Tuesday, May 27, 2008

An Insolent

It's interesting to see how people react to the homeless. When you've just met someone, and he is accosted by a beggar, he suddenly looks as though he's been caught masturbating by his mother. How does one respond to these encounters? Each person's experience is different and somehow intimate. When there is a witness to this experience, one feels violated. Lending to the embarrassment is perhaps that most of the homeless are mentally disabled in some way. And let's face it, no one knows how to interact with the mentally disabled, unless they have been trained or have an inherent gift. Doubled with this unfamiliar feeling is the feeling of scorn, but also pity. Scorn for the audacity of someone wanting your hard earned money without offering anything in return. Pity for the hopeless state they are so obviously trapped in. Scorn and pity fold together with the unfamiliarity to create repulsion, a secret repulsion. It is secret, because, no matter how low they seem to be, you cannot deny their humanity. You also know that there isn't very much separating you from them. But the repulsion remains. You are embarrassed about your repulsion, and each person reacts to their own embarrassment differently. Some are offended, some are ashamed, some become angry.

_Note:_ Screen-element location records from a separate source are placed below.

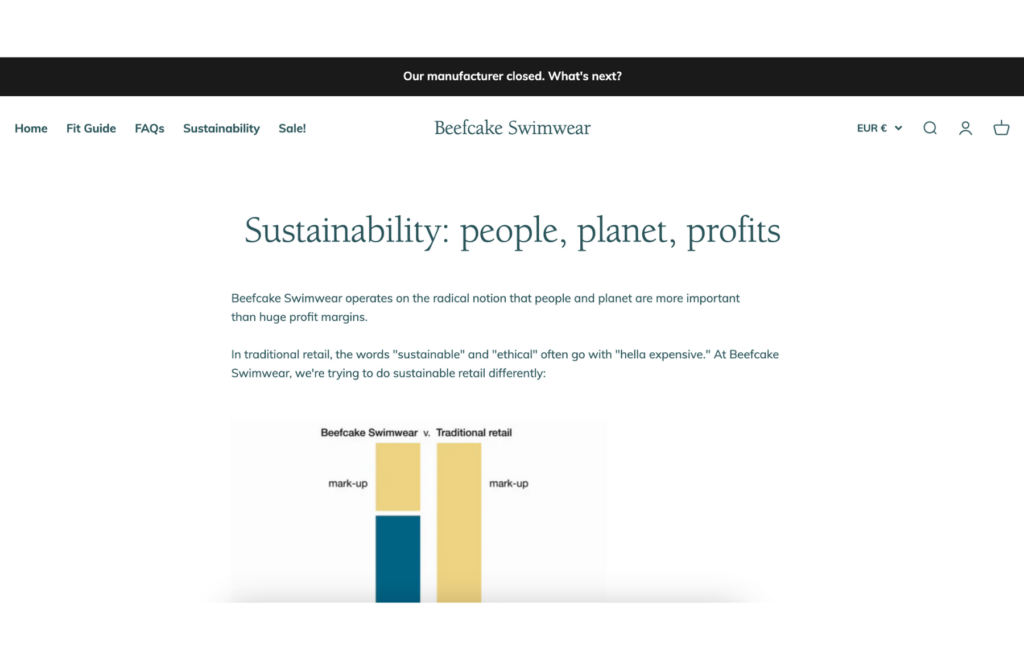Open the FAQs menu link
Viewport: 1024px width, 660px height.
[150, 129]
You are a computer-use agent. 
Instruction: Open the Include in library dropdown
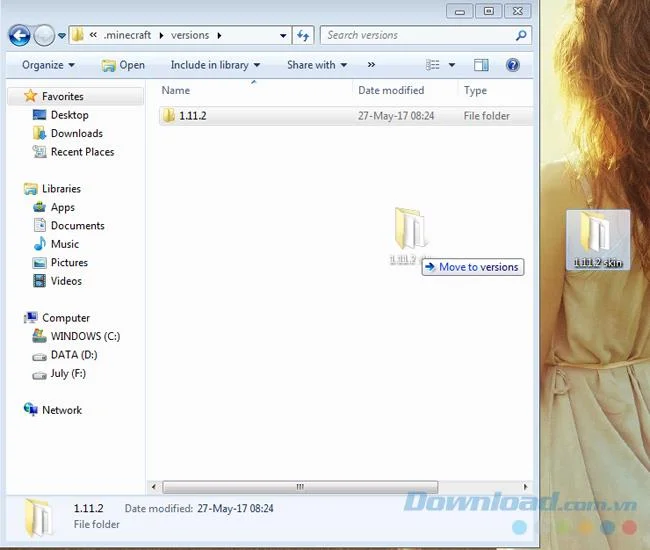pyautogui.click(x=215, y=65)
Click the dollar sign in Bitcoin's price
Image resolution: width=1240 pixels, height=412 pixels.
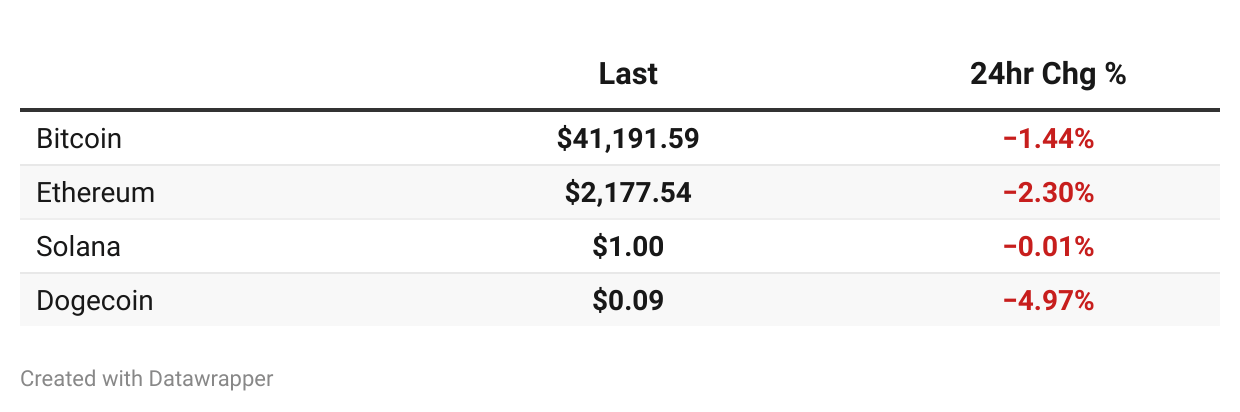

I witnessed a bony girl in a tube top refusing a beggar passing her street-side table at a hip Latin American restaurant in Eastern Market. She informs the bum of her tax paying status, and then ventures into her well-rehearsed tirade about how alms-giving only perpetuates the problem. In this situation, our heroine is surrounded by her tight-fitted comfort zone, though she is purposely informing the rest of the restaurant of her views through them. I know this tactic well, because I have used it often. It is quite useful when trying to initiate an intoxicated brawl. There's something quite empowering about your comfort zone. She never would have ventured on her tirade without them and certainly not with a new acquaintance. Strip the indignant lady of her support group, and she becomes an impetuous child.

Alone, you fear judgement. With friends, you invite it. The brave invite judgement indiscriminately, and I envy them.